European Economic Area Residents (GDPR)

If you are located in the European Economic Area (EEA), our legal basis for processing your personal data includes: your consent (account creation, optional profile information), contractual necessity (providing Platform services), and legitimate interests (security, fraud prevention, Platform improvement). You have the right to withdraw consent at any time, lodge a complaint with a supervisory authority, and request restriction of processing.

8. Data Security

We implement industry-standard security measures to protect your data, including encrypted connections (HTTPS/TLS), secure authentication through Supabase, row-level security on database tables, and secure payment processing through Stripe. However, no method of electronic storage or transmission is 100% secure, and we cannot guarantee absolute security.

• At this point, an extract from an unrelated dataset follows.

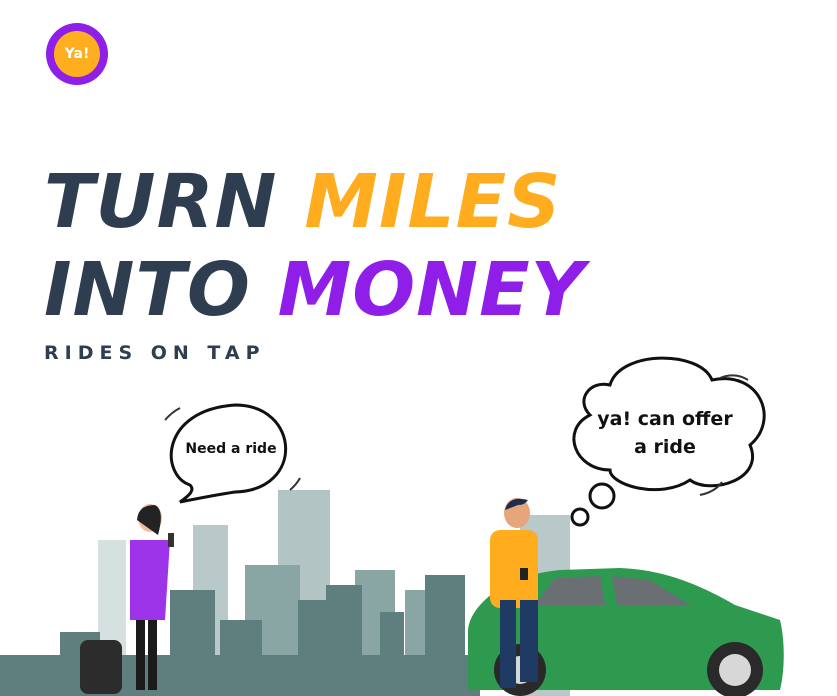 The height and width of the screenshot is (696, 837). What do you see at coordinates (231, 449) in the screenshot?
I see `passenger-bubble-text: Need a ride` at bounding box center [231, 449].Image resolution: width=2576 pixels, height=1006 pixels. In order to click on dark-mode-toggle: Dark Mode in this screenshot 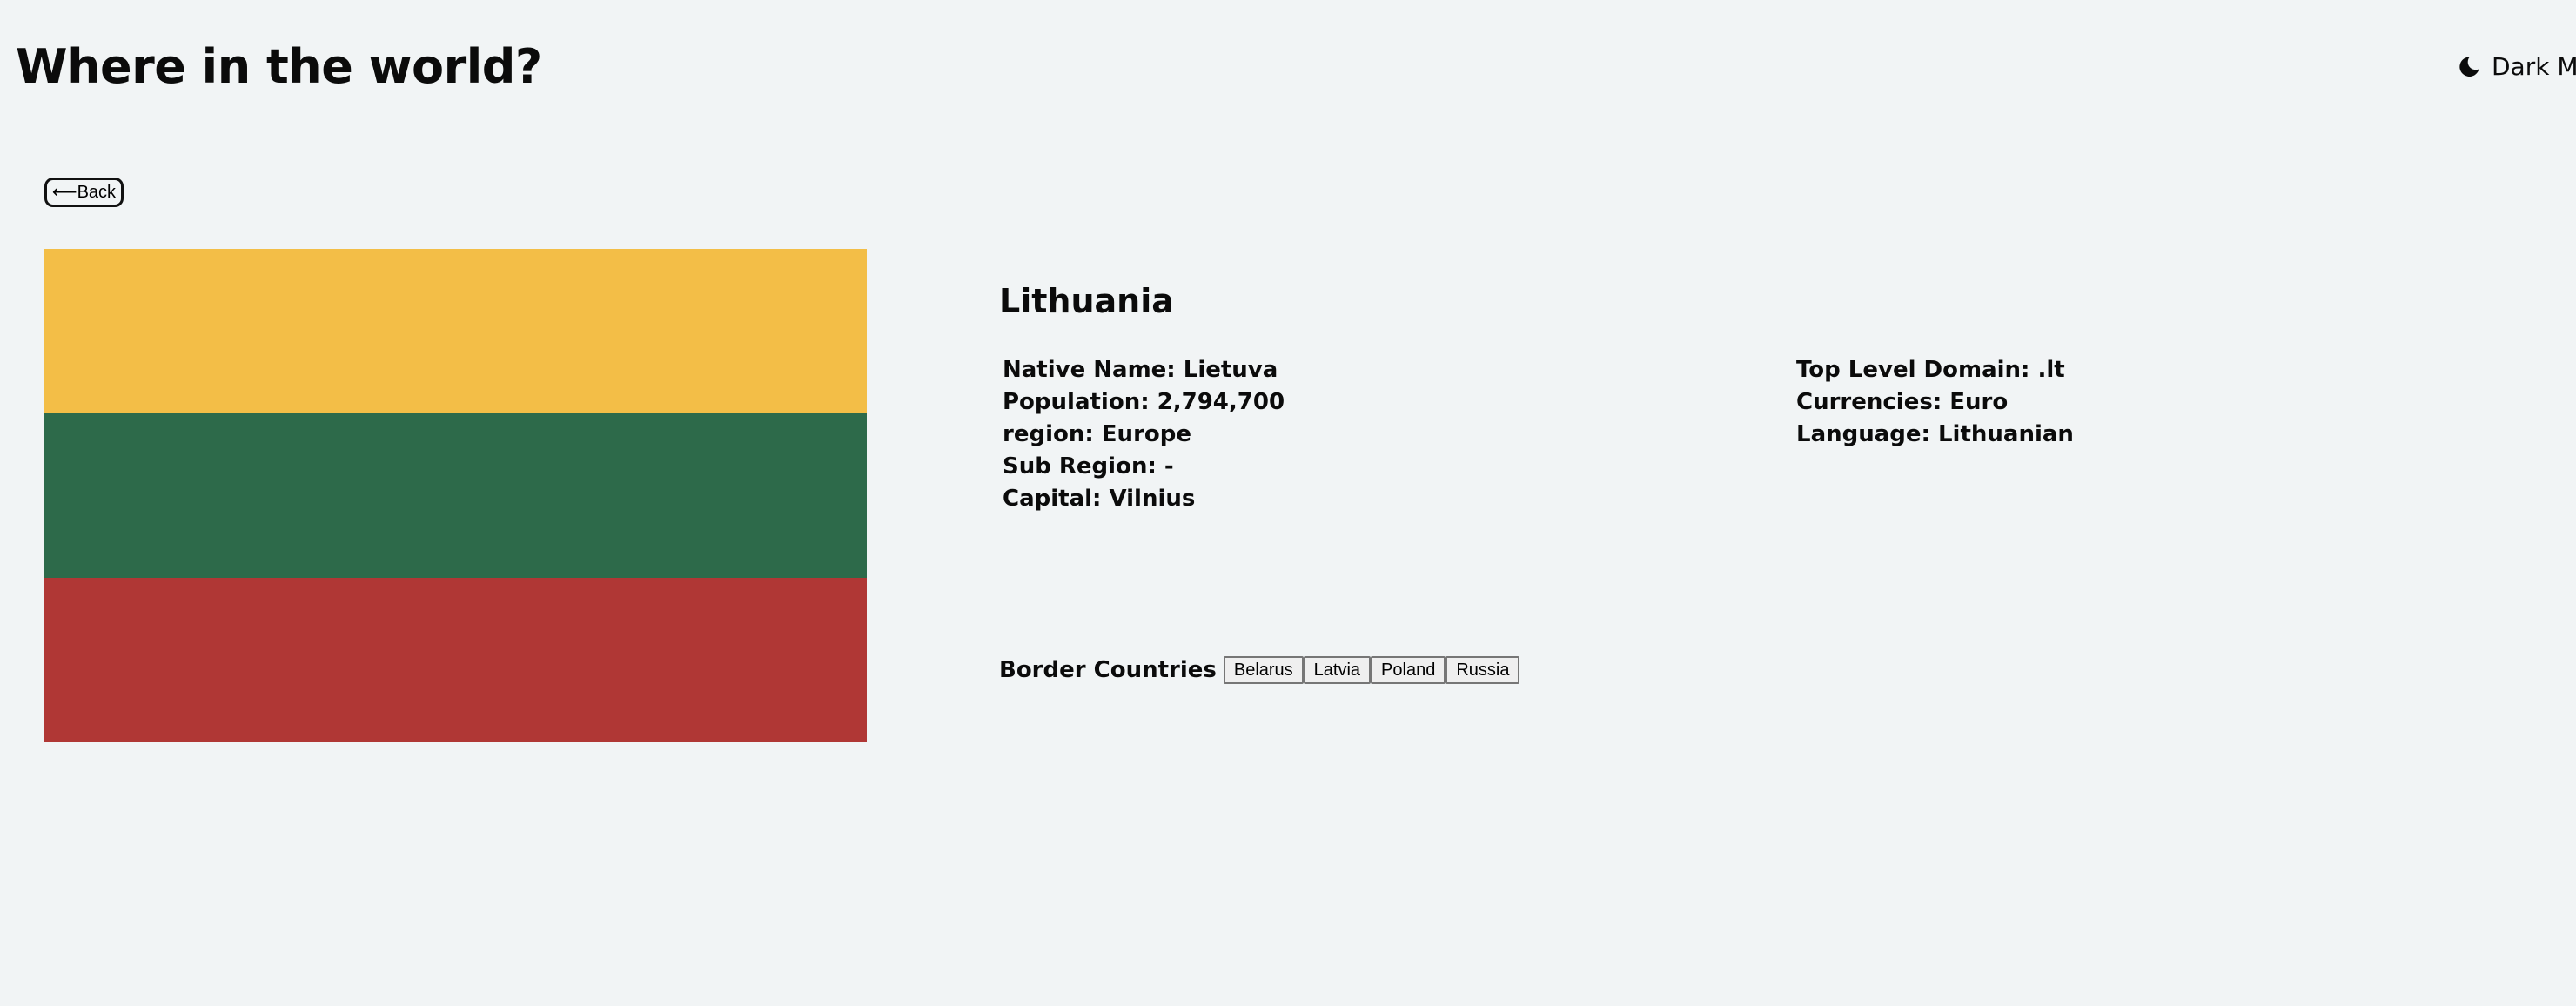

9. Cookies & Local Storage

SchemaSpace uses essential cookies for authentication and session management. We use localStorage to store your theme preference and cookie consent status. We do not use advertising cookies or tracking pixels. No cookie data is shared with third parties.

Essential cookies are necessary for the Platform to function and cannot be disabled.

10. Data Export & Deletion

You can download a copy of all your data or permanently delete your account at any time from your Settings page. Upon account deletion, all personal data, posts, votes, and associated content will be permanently removed.

11. Content Safety

SchemaSpace prohibits content that promotes self-harm, suicide, or violence. Users can report concerning content using the in-platform flag system. SchemaSpace may remove content and suspend accounts that violate content safety policies.

12. Children's Privacy

The Platform is not intended for users under 18 years of age. We do not knowingly collect personal information from children under 18. If we learn that we have collected information from a child under 18, we will delete it promptly. If you believe a child has provided us with personal information, please contact us at privacy@schemaspace.co.

13. Changes to This Policy

We may update this Privacy Policy from time to time. Material changes will be communicated via email or Platform notification at least 14 days before taking effect. The "Last updated" date at the top of this page reflects the most recent revision.

14. Contact

For questions about this Privacy Policy or to exercise your data rights, contact us at:

NorthSchema
Email: privacy@schemaspace.co
Website: schemaspace.co

By using SchemaSpace, you acknowledge that you have read and understood this Privacy Policy.